En réalité le doute contamine tout le champ politique. Mais pour certains, la vie pourrait continuer comme avant. Et même « mieux qu’avant ». En effet, pour Fabien Roussel du PCF, « la gauche est en progression ». Pourtant les résultats disent autre chose par rapport à 2015. Dans les Hauts-de-France : dix points de moins, en Provence moins cinq points. Pas de trace de cette progression non plus en Bourgogne-Franche-Comté, dans le Grand-Est, en Île-de-France, en Bretagne et en AURA. Le contraire. Pourtant, pour Olivier Faure, le Premier secrétaire du PS claironne : « la preuve est faite que le PS est central à gauche ». Mais en Île-de-France l’appui d’Anne Hidalgo (sa candidate proposée à la présidentielle) n’a pas empêché Audrey Pulvar, tête de liste socialiste de perdre treize points depuis la précédente régionale. Et d’ailleurs, là où ils ne sont pas sortant, les socialistes passent partout nettement derrière EELV ! En fait rien ni personne ne se détache vraiment, tout le monde recule en voix. Alors que veulent dire les pourcentages dans ce cas ?
Voyons le gouvernement. La panne de légitimité est tout aussi totale. Neuf ministres ne passent pas la barre d’accès au deuxième tour. Une ancienne coutume bien ancrée pendant des décennies voulait que tout ministre battu quitte le gouvernement. Rien de tel n’aura lieu cette fois-ci. On peut même penser que les battus en rajouteront en arrogance pour prouver qu’ils ne se sentent pas atteints et ne sont pas discutables. Pourtant la bérézina dans le Nord est davantage qu’une déroute. Face à cinq ministres du premier cercle gouvernemental macroniste, le candidat de droite hors parti, Xavier Bertrand, dame cruellement le pion de cette nouvelle droite que voulait être Macron. Comment croire que des ailes n’aient pas poussé quand d’autres étaient si cruellement rognées ? Comment croire que l’oligarchie n’ait rien vu, rien senti. Xavier Bertrand a un avenir dorénavant tout tracé.
Le seul impact mesurable est celui des erreurs de sondages.
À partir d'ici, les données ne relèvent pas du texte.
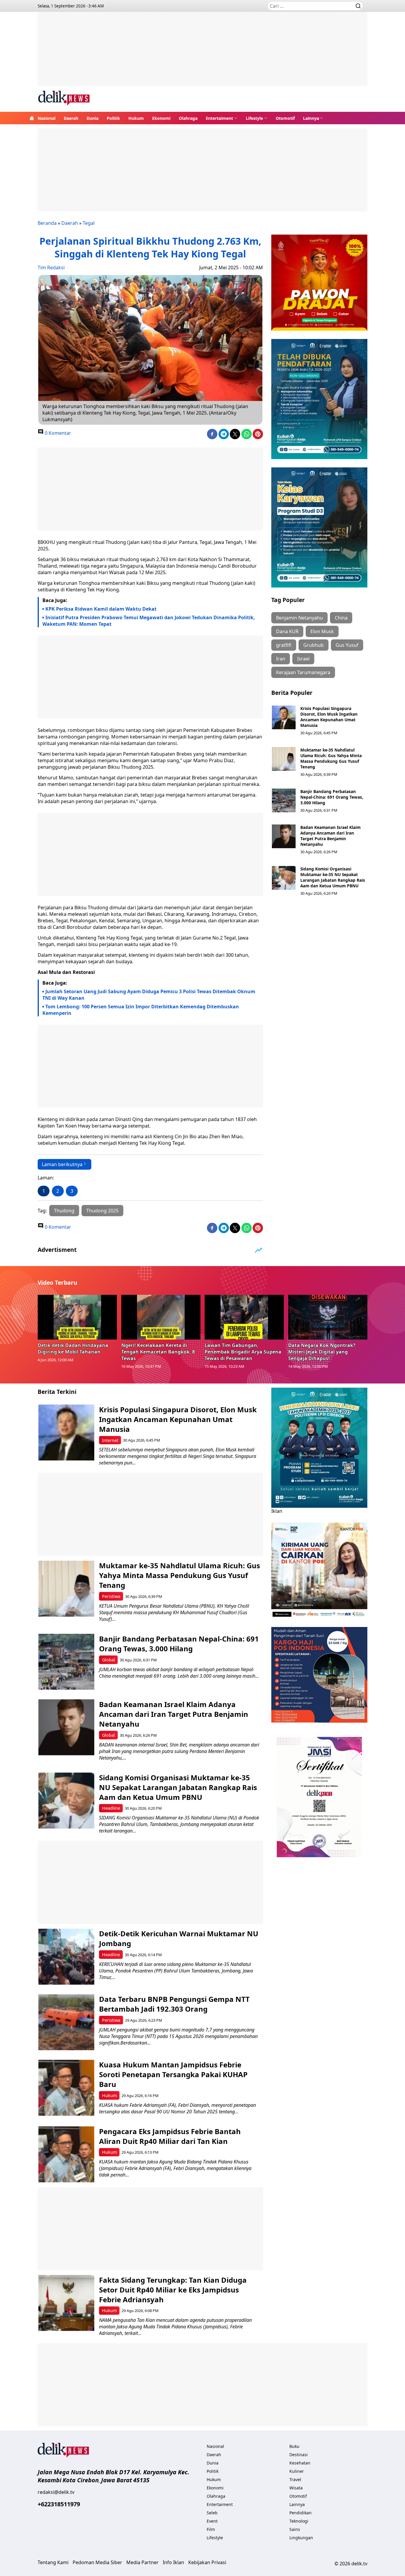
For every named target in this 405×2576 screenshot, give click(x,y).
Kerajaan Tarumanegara (303, 672)
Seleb (212, 2512)
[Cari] (358, 6)
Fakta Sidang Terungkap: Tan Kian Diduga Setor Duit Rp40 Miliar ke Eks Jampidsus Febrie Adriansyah (173, 2289)
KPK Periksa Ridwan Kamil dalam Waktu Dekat (101, 609)
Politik (113, 118)
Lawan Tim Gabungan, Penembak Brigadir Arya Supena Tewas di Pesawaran (243, 1352)
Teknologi (298, 2521)
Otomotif (285, 118)
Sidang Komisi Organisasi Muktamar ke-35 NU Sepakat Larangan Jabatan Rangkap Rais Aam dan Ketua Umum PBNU (332, 877)
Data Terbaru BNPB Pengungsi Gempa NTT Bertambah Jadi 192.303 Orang (174, 2004)
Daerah (71, 118)
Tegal (89, 223)
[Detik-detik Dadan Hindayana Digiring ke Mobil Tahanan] (77, 1317)
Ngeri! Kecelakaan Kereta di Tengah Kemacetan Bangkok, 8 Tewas (158, 1352)
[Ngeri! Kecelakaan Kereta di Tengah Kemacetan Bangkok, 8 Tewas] (161, 1317)
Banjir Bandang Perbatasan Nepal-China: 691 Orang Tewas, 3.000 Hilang (331, 797)
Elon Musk (322, 631)
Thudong (64, 1210)
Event (212, 2521)
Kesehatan (299, 2463)
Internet (110, 1440)
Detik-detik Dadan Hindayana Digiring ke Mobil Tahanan (73, 1348)
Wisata (296, 2488)
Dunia (92, 118)
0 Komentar (57, 433)
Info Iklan (173, 2562)
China (341, 617)
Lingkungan (301, 2537)
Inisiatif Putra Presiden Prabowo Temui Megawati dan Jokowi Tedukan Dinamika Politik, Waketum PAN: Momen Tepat (148, 620)
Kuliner (296, 2471)
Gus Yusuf (347, 645)
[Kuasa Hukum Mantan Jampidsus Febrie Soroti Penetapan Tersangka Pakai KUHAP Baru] (66, 2088)
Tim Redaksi (51, 267)
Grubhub (313, 645)
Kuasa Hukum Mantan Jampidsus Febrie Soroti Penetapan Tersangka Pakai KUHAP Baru (173, 2074)
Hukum (136, 118)
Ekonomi (161, 118)
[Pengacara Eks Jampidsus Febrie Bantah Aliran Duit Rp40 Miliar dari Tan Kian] (66, 2154)
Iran (280, 658)
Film (211, 2529)
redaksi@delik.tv (56, 2492)
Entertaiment (219, 118)
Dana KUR (287, 631)
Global (108, 1660)
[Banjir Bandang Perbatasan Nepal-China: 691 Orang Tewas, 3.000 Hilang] (284, 800)
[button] (221, 118)
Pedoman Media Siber (97, 2562)
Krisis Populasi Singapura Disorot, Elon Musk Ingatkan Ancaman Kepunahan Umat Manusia (329, 717)
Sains (294, 2529)
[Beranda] (31, 118)
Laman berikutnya (62, 1164)
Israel (303, 658)
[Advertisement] (202, 53)
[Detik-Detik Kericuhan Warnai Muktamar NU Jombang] (66, 1957)
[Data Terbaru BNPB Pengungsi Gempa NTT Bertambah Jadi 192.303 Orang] (66, 2022)
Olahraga (188, 118)
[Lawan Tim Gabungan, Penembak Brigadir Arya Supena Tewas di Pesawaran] (244, 1317)
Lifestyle (254, 118)
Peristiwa (111, 1596)
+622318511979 (59, 2504)
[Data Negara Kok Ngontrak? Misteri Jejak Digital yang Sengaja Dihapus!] (328, 1317)
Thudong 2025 (102, 1210)
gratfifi (283, 645)
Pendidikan (300, 2512)
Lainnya (311, 118)
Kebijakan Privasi (207, 2562)
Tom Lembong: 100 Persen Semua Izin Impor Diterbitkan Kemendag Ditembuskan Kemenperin (140, 1009)
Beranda (47, 223)
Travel (295, 2479)
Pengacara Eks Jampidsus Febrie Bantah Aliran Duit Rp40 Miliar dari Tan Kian (170, 2136)
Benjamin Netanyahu (299, 617)
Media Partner (142, 2562)
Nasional (46, 118)
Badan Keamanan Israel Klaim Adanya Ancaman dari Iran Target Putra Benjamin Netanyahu (330, 835)
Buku (294, 2446)
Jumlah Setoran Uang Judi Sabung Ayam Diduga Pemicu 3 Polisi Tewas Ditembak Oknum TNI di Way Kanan (148, 994)
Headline (111, 1808)
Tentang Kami (53, 2562)
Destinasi (298, 2454)
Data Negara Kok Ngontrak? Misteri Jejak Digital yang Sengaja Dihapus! (321, 1352)
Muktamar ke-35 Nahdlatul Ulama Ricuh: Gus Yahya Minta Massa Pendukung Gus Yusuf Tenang (331, 758)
En pronostiquant partout des « percées de l’extrême droite », les sondeurs ont fabriqué un réflexe de « vote utile » qui en dit long sur l’état des esprits. Pour finir, le péril brun n’existe qu’en région Provence-Alpes-Côte-d’Azur ou l’inanité des chefs de la « gauche » locale aura été la meilleure contribution à la décomposition du champ politique. Leur sectarisme, qui les a conduits à expulser les Insoumis de tout accord, annonçait clairement que les intéressés ne visaient pas une seconde de jouer la victoire si peu que ce soit. Le RN s’est donc promené. En Occitanie, Carole Delga a aussi profité à fond du chantage au RN qui l’a installé en vote castor « pour faire barrage ». Du coup, un tiers des maires de cette grande région lui ont donné leur soutien public avant le premier tour. Résultat : encouragée au sectarisme, au deuxième tour elle expulse EELV. L’ancien secrétaire national des Verts se lamente: « L’attitude hégémonique du Parti Socialiste en Occitanie démontre leur incapacité à porter un quelconque leadership de rassemblement large. Décidément, les habitudes ont la vie dure. On a beau ne pas s’attendre à grand-chose de leur part, ils ne se lassent pas de décevoir ». L’excellent personnage oublie comment ses propres camarades occitans, candidats à un « rassemblement large » avec Delga, ont refusé de faire liste commune avec les Insoumis, persuadé qu’ils seraient rachetés au deuxième tour par la divine Carole. « On n’avait pas prévu ça » gémit leur tête de liste. Ce camarade est lui-même tout aussi peu doué pour « le leadership de rassemblement large » alors que nous l’avions accepté comme tête de liste à Toulouse et même pour la liste commune que nous souhaitions en Occitanie. Même sectarisme EELV en Nouvelle-Aquitaine et Bretagne ou expulsés par le PS les Verts récusent néanmoins la fusion avec les Insoumis. En Occitanie, Carole Delga tellement « PS seulement » a dit qu’elle ne voulait pas d’Insoumis chez elle. Sans doute beaucoup d’entre eux vont vouloir éviter de l’encombrer ou de la mettre mal à l’aise avec leurs bulletins de vote.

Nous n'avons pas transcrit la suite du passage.